Il temine ecologia è un neologismo coniato dal biologo tedesco E. Haeckel nel 1866 per indicare una nuova branca della scienza dedita allo studio degli ecosistemi naturali; successivamente, durante il XX secolo, è diventata una delle correnti di pensiero più influenti, conquistando, però, grande notorietà solo negli ultimi decenni, in ragione dell’allarme ambientale. Ben pochi, però, avrebbero immaginato che concetti come il cambiamento climatico o il surriscaldamento globale sarebbero entrati a far parte dei manuali di economia.
Negli ultimi anni la questione del “clima” è diventata oggetto di analisi sia per gli studiosi, che per gli esperti finanziari, che tentano, non solo, di misurare l’impatto sull’economia mondiale, ma anche di predire i vincitori e vinti di questa nuova situazione.
Vi è un consenso scientifico generale sul fatto che la civiltà umana sta provocando, attraverso le emissioni di gas, eventi dalle conseguenze catastrofiche, come l’aumento del livello del mare, la perdita delle coltivazioni, le carestie, la deforestazione e la proliferazione di fenomeni meteorologici estremi (ondate di caldo, tormente ed uragani). Gli esperti dell'Ipcc (Intergovernmental Panel on Climate Change) affermano che le emissioni mondiali di gas devono decrescere a partire dal 2015 se si vuole mantenere l'aumento della temperatura media del pianeta fra i 2 e i 2,4 gradi centigradi (al di sopra del livello preindustriale), e i paesi sviluppati devono ridurre le emissioni del 30% sotto il livello del 1990 entro il 2020, per arrivare ad un dimezzamento entro il 2050.
Gli europei auspicano che anche gli Stati Uniti e i Paesi in via di sviluppo in crescita rapida (Cina, India, Brasile, etc), che non hanno ratificato il protocollo di Kyoto (la cui scadenza è nel 2012), si impegnino a riduzioni di emissioni nel quadro di questo nuovo accordo, cosa che questi ultimi rifiutano.
In parallelo a questo dibattito ecologico,si sta dando via ad una riflessione di tipo economico.
Secondo il documento Ipcc, diffuso a Bangkok, stabilizzare le emissioni di gas serra al 2030 avrebbe un costo compreso tra lo 0,2% e il 3% del Pil mondiale, meno dello 0,1% all'anno.

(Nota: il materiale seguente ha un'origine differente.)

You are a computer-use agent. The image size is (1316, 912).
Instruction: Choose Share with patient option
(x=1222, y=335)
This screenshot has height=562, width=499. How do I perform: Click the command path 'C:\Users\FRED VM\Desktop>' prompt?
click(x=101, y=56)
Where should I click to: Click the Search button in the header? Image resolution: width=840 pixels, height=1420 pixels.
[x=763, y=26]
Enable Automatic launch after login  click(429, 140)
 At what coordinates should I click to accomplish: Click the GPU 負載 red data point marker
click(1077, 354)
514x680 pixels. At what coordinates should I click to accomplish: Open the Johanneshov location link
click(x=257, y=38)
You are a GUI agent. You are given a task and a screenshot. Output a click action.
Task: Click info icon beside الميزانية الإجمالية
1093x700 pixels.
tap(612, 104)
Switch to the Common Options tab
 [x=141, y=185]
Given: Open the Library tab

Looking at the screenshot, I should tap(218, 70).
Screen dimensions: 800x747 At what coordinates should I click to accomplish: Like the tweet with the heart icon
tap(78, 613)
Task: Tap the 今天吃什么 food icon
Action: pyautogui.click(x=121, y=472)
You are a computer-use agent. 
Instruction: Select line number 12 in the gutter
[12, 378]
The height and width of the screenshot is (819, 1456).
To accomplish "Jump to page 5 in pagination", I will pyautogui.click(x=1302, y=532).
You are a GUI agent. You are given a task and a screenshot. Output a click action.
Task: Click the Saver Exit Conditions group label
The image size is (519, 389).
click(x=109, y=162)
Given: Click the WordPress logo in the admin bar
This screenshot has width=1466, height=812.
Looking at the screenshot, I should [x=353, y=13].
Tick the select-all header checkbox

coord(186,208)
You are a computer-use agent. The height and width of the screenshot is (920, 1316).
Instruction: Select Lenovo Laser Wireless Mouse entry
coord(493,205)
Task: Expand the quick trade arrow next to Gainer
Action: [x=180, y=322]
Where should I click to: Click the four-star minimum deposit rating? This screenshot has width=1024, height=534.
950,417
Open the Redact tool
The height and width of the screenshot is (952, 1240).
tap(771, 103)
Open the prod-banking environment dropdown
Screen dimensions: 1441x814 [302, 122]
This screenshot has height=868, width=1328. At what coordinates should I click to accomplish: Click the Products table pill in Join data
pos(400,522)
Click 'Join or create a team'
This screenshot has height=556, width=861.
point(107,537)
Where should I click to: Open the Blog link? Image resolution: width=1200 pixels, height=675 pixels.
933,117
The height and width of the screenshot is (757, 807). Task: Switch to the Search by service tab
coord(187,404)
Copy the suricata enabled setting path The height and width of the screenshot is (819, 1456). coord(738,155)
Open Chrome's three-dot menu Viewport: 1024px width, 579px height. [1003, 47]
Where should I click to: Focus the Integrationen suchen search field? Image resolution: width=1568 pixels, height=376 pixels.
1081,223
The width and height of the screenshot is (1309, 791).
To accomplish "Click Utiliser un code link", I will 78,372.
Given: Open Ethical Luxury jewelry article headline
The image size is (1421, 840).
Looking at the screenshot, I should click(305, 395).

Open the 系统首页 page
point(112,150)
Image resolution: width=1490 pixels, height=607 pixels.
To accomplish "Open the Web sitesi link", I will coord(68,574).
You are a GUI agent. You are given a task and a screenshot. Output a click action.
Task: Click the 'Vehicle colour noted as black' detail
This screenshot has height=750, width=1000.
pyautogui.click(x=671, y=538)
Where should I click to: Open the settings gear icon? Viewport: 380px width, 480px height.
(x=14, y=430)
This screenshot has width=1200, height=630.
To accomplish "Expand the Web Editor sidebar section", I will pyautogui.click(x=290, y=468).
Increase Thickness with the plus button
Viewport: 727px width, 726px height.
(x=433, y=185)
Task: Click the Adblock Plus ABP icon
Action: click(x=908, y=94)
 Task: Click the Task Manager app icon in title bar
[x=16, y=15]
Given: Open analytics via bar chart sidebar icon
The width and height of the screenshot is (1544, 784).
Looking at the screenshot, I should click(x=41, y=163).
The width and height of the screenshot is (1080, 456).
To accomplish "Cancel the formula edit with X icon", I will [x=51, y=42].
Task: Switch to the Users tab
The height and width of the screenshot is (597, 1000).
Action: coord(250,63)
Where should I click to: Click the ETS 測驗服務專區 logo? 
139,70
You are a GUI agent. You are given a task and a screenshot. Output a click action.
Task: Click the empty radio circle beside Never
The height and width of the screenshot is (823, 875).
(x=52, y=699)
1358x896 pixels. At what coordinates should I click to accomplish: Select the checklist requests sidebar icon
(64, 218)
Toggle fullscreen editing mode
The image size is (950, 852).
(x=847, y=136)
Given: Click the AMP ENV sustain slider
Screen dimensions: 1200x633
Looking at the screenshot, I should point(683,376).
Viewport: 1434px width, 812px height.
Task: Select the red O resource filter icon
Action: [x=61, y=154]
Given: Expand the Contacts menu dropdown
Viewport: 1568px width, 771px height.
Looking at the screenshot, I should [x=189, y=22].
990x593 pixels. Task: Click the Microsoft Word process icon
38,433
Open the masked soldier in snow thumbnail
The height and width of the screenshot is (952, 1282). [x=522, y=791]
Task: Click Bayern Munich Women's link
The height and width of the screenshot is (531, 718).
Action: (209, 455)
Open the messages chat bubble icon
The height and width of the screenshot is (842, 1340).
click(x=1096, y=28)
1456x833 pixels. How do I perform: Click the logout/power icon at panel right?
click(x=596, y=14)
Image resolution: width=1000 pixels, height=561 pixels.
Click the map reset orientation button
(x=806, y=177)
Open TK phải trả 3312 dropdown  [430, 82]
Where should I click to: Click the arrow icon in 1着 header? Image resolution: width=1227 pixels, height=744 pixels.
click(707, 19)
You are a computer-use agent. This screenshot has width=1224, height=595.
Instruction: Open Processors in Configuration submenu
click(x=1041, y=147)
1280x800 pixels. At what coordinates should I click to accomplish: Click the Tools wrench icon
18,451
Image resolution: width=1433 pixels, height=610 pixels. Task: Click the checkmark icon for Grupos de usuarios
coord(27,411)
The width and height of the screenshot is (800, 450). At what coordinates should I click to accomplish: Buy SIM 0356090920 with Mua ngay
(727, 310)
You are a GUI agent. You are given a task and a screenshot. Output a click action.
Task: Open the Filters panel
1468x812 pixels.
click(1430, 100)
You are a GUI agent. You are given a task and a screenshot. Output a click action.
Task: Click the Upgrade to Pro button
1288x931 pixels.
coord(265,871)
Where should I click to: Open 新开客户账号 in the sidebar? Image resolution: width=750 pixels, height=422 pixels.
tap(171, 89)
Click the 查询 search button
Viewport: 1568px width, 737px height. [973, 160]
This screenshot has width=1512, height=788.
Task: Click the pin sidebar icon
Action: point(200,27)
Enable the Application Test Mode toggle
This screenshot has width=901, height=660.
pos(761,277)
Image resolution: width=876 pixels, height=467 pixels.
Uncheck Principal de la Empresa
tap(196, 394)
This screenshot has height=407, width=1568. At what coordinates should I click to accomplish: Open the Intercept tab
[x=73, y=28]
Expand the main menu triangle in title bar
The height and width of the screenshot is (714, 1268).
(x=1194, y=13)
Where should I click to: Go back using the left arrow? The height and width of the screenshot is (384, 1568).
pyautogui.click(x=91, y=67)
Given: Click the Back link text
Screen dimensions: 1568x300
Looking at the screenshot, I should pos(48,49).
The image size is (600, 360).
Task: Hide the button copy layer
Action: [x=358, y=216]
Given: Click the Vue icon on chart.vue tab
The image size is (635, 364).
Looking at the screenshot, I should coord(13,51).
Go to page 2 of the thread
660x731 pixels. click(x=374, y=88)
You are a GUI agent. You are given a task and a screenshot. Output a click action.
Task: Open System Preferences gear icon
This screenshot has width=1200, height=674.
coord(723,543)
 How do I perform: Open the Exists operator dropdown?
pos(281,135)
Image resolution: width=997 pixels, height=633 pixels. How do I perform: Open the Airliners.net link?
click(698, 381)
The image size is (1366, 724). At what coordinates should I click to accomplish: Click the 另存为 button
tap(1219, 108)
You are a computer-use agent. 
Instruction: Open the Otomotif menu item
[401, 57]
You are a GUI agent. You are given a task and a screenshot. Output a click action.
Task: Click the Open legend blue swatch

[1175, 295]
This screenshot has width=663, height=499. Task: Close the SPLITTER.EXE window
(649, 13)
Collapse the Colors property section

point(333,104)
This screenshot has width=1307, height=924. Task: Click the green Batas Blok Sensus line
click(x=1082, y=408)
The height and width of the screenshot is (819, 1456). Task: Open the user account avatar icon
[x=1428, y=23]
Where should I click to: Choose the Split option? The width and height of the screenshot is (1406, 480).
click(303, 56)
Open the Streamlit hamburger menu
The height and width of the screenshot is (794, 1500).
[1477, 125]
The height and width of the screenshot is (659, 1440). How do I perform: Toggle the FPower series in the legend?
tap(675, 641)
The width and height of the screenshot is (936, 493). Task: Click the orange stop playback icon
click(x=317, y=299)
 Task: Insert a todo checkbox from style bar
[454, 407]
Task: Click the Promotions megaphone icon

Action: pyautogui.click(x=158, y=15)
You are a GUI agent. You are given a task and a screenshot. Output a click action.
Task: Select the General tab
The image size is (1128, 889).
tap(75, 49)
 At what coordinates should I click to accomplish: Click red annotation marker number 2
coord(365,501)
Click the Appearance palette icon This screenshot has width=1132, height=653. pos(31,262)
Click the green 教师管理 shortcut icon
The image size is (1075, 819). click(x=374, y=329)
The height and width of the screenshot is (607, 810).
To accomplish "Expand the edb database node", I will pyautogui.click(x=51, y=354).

Il rapporto non fornisce una valutazione dei costi derivanti dagli impatti nel caso dell'inattività, che tuttavia il rapporto di Sir Nicholas Stern del governo britannico aveva già indicato pari al 20% lo scorso ottobre 2006.
Il cambiamento climatico implica anche nuove opportunità di “business”: dall’uso e sviluppo di nuove fonti energetiche, alla partecipazione al mercato dell’energia pulita, alla possibilità di stoccare sottoterra il diossido di carbonio (il principale gas serra), fino ad arrivare al miglioramento della reputazione e del posizionamento sul mercato internazionale.
Una soluzione sulla quale tutti concordano è nel dare un prezzo alle emissioni di carbonio; limitare le licenze, e consentire che si possano negoziare questi diritti: tutto ciò permetterebbe, col tempo, una diminuzione delle emissioni, e spingerebbe le industrie verso le energie rinnovabili.
J. P Morgan, elenca tra le imprese favorite per il commercio di emissioni, la FPL e la British Energy; mentre mette in guardia gli investitori sul rischio sopravalorizzazione delle aziende ecologiche: Elige e FRL Group, e raccomanda la vendita dei titoli di EDS Energies Nouvelles; al contrario include Enel ed Edison tra i potenziali beneficiari della gestione della minaccia ambientale.